Unmatched households when merging hhresp with lsoa data
Hi I am trying to distribute LSOA identifiers to household level data using wave 3. I have an issue when I merge the c_hhresp file with the c_lsoa11_protect file using the below stata code:
use c_hhresp.dta, clear
merge m:1 c_hidp using c_lsoa11_protect.dta
When performing this command I find 7 households from the hhresp file which are not found in the LSOA file, and 6,507 households from the LSOA file not found in the hhresp file.
I haven't been able to identify a reason from looking at the data as to why these data are only found in one file, rather than both. I was wondering if you could confirm if the above merge is correct and if so, what the reason is for these data which cannot be matched?

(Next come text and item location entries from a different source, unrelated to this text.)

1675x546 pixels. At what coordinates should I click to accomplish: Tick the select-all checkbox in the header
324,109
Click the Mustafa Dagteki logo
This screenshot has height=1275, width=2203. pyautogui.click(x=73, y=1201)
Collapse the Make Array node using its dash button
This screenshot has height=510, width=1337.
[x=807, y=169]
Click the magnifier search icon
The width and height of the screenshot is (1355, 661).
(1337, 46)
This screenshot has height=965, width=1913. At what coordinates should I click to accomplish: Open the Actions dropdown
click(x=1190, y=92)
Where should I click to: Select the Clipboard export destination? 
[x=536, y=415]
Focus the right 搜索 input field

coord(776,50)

Updated by Gundi Knies 7 months ago
- Category set to Special license
- Assignee set to Natalie Bennett
- Target version set to X M
- % Done changed from 0 to 80
- Private changed from Yes to No
the universe of cases in the geographical identifier datasets is sampled households with a valid postcode on the ONS Postcode Directory, see the user guidance accompanying the file. Not all sampled households have a valid postcode, and not all sampled households participate in the household interview. The hhresp data file only has households with a household interview record.
Hope this explains the non-matches you find.
Updated by Alita Nandi 7 months ago
- Status changed from New to Feedback
To follow up on what Gundi has said,
All households in c_hhsamp who have a valid postcode for their addresses are available in c_lsoa11_protect file. c_hhresp comprises of only those sampled households who have completed a household questionnaire, so the 6507 cases in c_lsoa11_protect are those households who are present in c_hhsamp but not in c_hhresp. The 7 cases in c_hhresp but no in c_lsoa11_protect are households without a valid postcode.
You can check this by merging c_hhsamp with c_lsoa11_protect using c_hidp. You will find that there are no cases in the c_lsoa11_protect which are not in c_hhsamp, but there are 2898 cases in c_hhsamp which are not in c_lsoa11_protect.
Note, c_hhsamp c_hhresp c_lsoa11_protect are all at c_hidp level, so m:1 merging is not needed. You can use 1:1 merging.
On behalf of Understanding Society User Support Team